Application of Fuzzy-RBF-CNN Ensemble Model for Short-Term Load Forecasting

Abstract

Accurate load forecasting (LF) plays an important role in the operation and decision-making process of the power grid. Although the stochastic and nonlinear behavior of loads is highly dependent on consumer energy requirements, that demands a high level of accuracy in LF. In spite of several research studies being performed in this field, accurate load forecasting remains an important consideration. In this article, the design of a hybrid short-term load forecasting model (STLF) is proposed. This work combines the features of an artificial neural network (ANN), ensemble forecasting, and a deep learning network.
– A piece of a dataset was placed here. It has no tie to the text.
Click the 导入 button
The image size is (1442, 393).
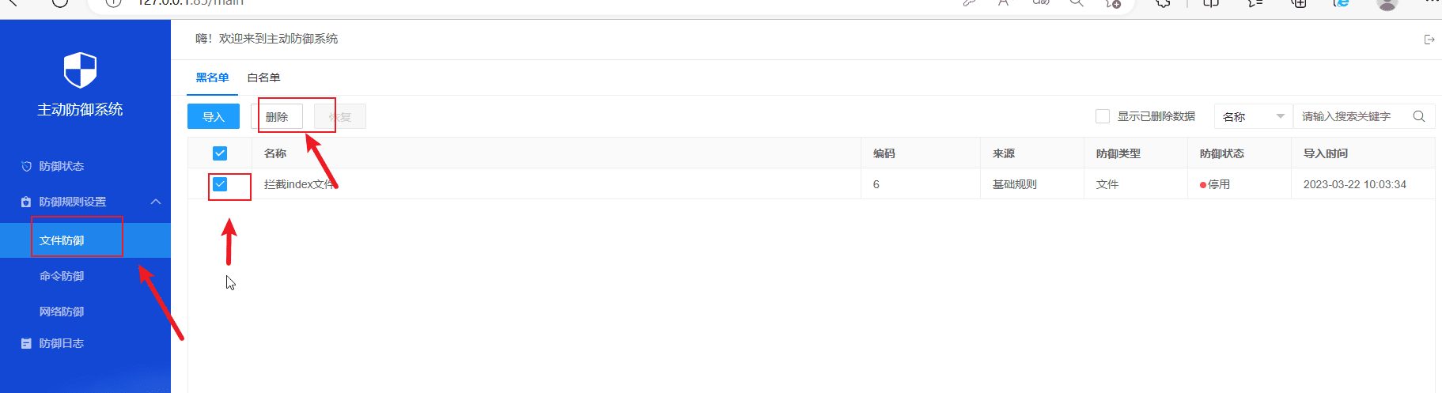[214, 116]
RBFNNs and CNNs are trained in two phases using the functional link artificial neural network (FLANN) optimization method with a deep learning structure. The predictions made from RBFNNs have been computed and produced as the forecast of each activated cluster. This framework is known as fuzzy-RBFNN. This proposed framework is outlined to anticipate one-week ahead load demand on an hourly basis, and its accuracy is determined using two case studies, i.e., Hellenic and Cretan power systems. Its results are validated while comparing with four benchmark models like multiple linear regression (MLR), support vector machine (SVM), ML-SVM, and fuzzy-RBFNN in terms of accuracy. To demonstrate the performance of RBF-CNN, SVMs replace the RBF-CNN regressor, and this model is identified as an ML-SVM having 3 layers.